Soul music has become a burgeoning youth movement of sorts. The best new artist trophy at the Grammy Awards the last two years has gone to Adele and Amy Winehouse, two-younger-than-30 artists steeped in vintage sounds.
Like the aforementioned artists, Diane Birch is drawing from the decades before she was born. Titled "Bible Belt," Birch's debut pays homage to the sounds of the South -- "Photograph," for example, sways from a comfortably floral orchestration to a full-on gospel coda, and famed gospel-soul singer Betty Wright was an executive producer.
But Birch's brand of piano-driven soul is more cosmopolitan than it is gritty, elegantly at ease with its stylistic diversions and retro debts. A bluesy frolic like "Don't Wait Up for Me" stands comfortably next to the breezy hand-clap merriment of "Valentino."

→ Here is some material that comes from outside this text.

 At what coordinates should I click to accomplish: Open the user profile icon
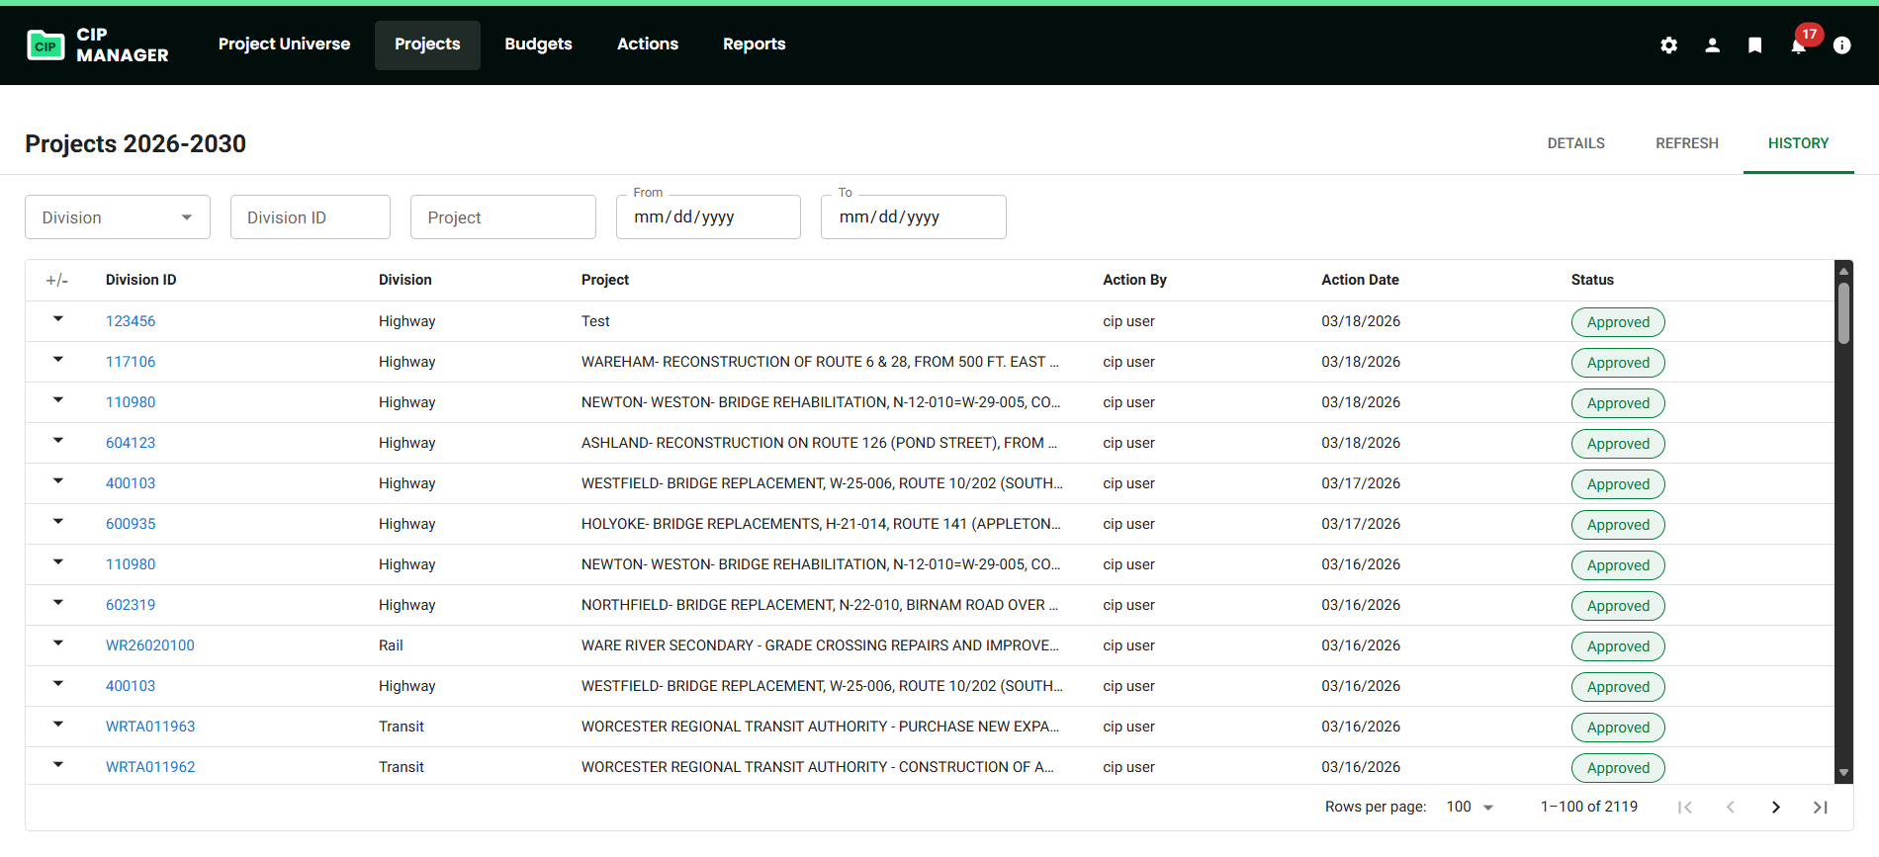point(1712,45)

Owning a soft voice with a pointed center when needed, Birch also possesses classically trained piano skills that have made her adept at weaving pop melodies. "Rewind" begins with a drizzle of piano notes, creating a mournfully reflective base for the crisp horns, redemptive guitars and Birch's post breakup lyrics, touching on the limits of technology and the narrator's arrogance. On a recent cross-country flight, I listened to this song for three hours straight, held captive by spacious piano hooks.
Based in Brooklyn, the mid-20s artist was born into a conservative religious family. Her father a well-traveled preacher, Birch spent a significant portion of her childhood in Africa, but her show tonight at Spaceland is a homecoming of sorts. Among the myriad cities she's lived in, Birch once called L.A. home, working the lounge at the Beverly Hills Hotel.

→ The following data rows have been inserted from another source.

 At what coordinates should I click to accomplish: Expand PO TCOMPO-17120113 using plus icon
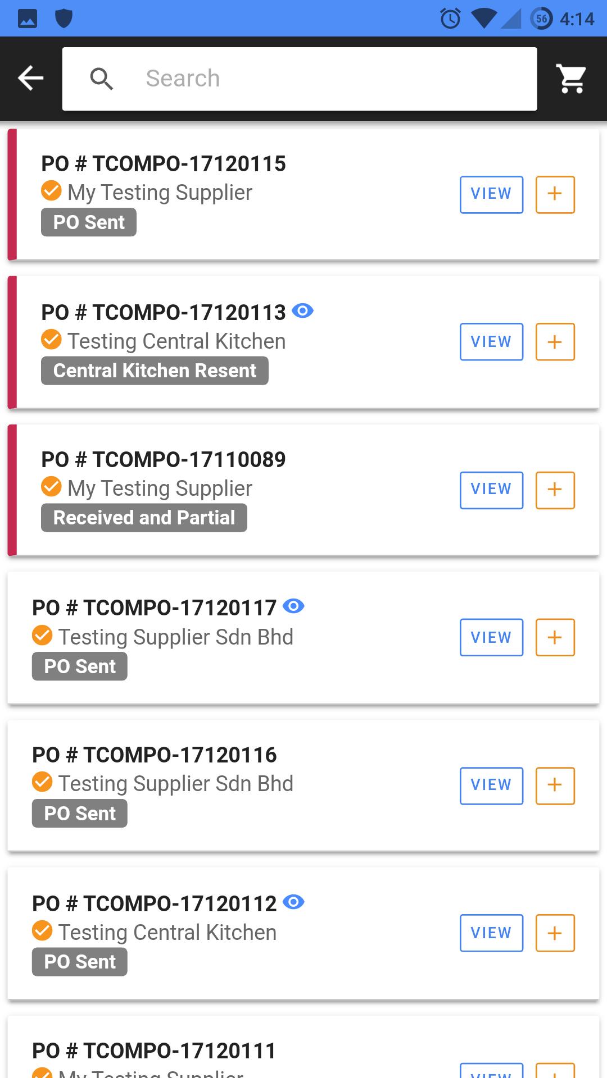(x=555, y=341)
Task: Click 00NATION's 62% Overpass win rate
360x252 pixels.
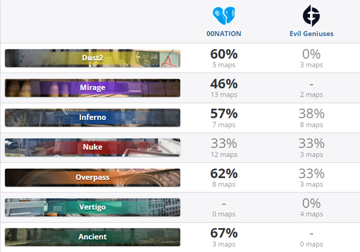Action: [224, 174]
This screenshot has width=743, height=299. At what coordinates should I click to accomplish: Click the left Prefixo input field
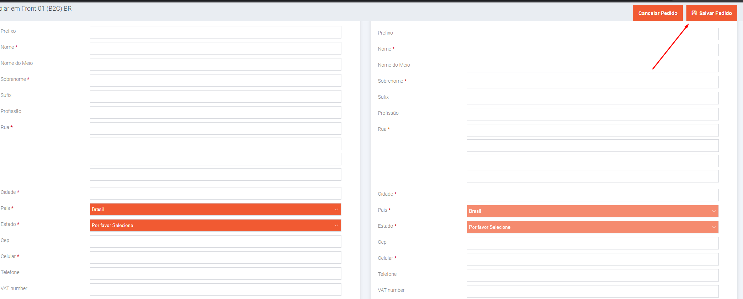coord(215,32)
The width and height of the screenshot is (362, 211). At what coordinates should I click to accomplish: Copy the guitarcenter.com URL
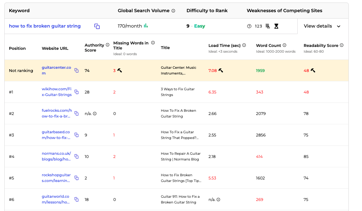pos(76,70)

On Monday afternoon, Birch spoke to Pop & Hiss from San Diego.
You did some time in Los Angeles on the hotel bar circuit a couple years ago. What stands out when you reflect back on that period?
At the time I was very bitter. I felt very misunderstood. I felt very used and abused.
Now I look back, and I kind of miss that. I kind of miss playing in a hotel, where people are eating food and I'm playing songs for hour after hour. At the time, I couldn’t wait to clock in and out, but it was really special for me to sit there -- watching people and observing what I did that would make someone react. When I was off, people were off. When I picked it up, I could affect all these people around me.
That gave me the confidence to realize that I have power over people, if I can tap into it. I think that’s one of the most important things I learned.
There’s a full novel somewhere in your bio, having lived around the world and having a strict religious upbringing. At what point did music enter the picture?
I started playing classical piano when I was 7. Ever since I can remember, there was classical music playing in the house pretty much 24 hours per day, seven days per week. On Saturdays, we would go to church -- every week. There was a huge emphasis on music in church. I didn’t really play music in church a whole lot. I kind of rebelled. The music was mine, and I didn’t want to share it with people.
But I do think I am really influenced by church hymns and choirs, just the sort of grandeur of a lot that kind of music. It’s always been a part of my life. I was serenaded in the womb by Mozart, Beethoven and Brahms.